Deshalb fordert Greenpeace Spolana auf, umgehend entsprechende Präventivmaßnahmen gegen eine mögliche Überschwemmung und damit Giftkatastrophe zu treffen.
Jan Haverkamp sieht die Firmenpolitik, was die Altlasten- und damit Risikobeseitigung angeht, kritisch und zieht einen interessanten Vergleich:
"Ein sehr gutes Beispiel ist Bophal in Indien, wo ähnliche Probleme auftraten wie hier bei Spolana. D.h., wo Unternehmer sich nicht genügend um die Hinterlassenschaften der alten Firma kümmern und einfach versuchen, alle Probleme vor sich herzuschieben."
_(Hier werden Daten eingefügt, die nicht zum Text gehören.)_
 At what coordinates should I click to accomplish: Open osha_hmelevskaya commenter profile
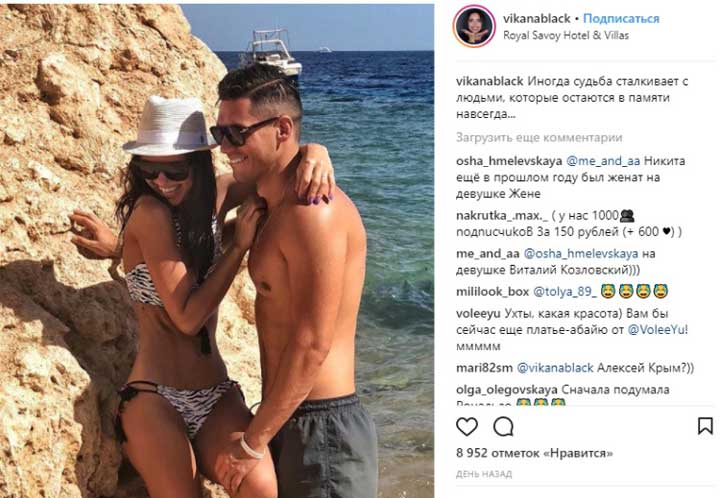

Anmerkung: Im Spolana-Werk wurde in den 60 er Jahren ein Chlorherbizid produziert, das auf Umwegen nach Vietnam gelangte und aus dem die USA das berüchtigte Agent orange herstellten. Noch heute leiden und sterben in Vietnam Erwachsene wie Kinder an den Folgen dieses Giftes. Gerade die Rückstände dieses Produkts befinden sich noch immer in den Objekten in Neratovice. Folgender Satz sollte Warnung genug sein:
"Sie können Spolana ruhig als das tschechische Bophal bezeichnen."
Bleibt einem nur zu hoffen, dass der Pegel der Elbe nicht weiter steigt.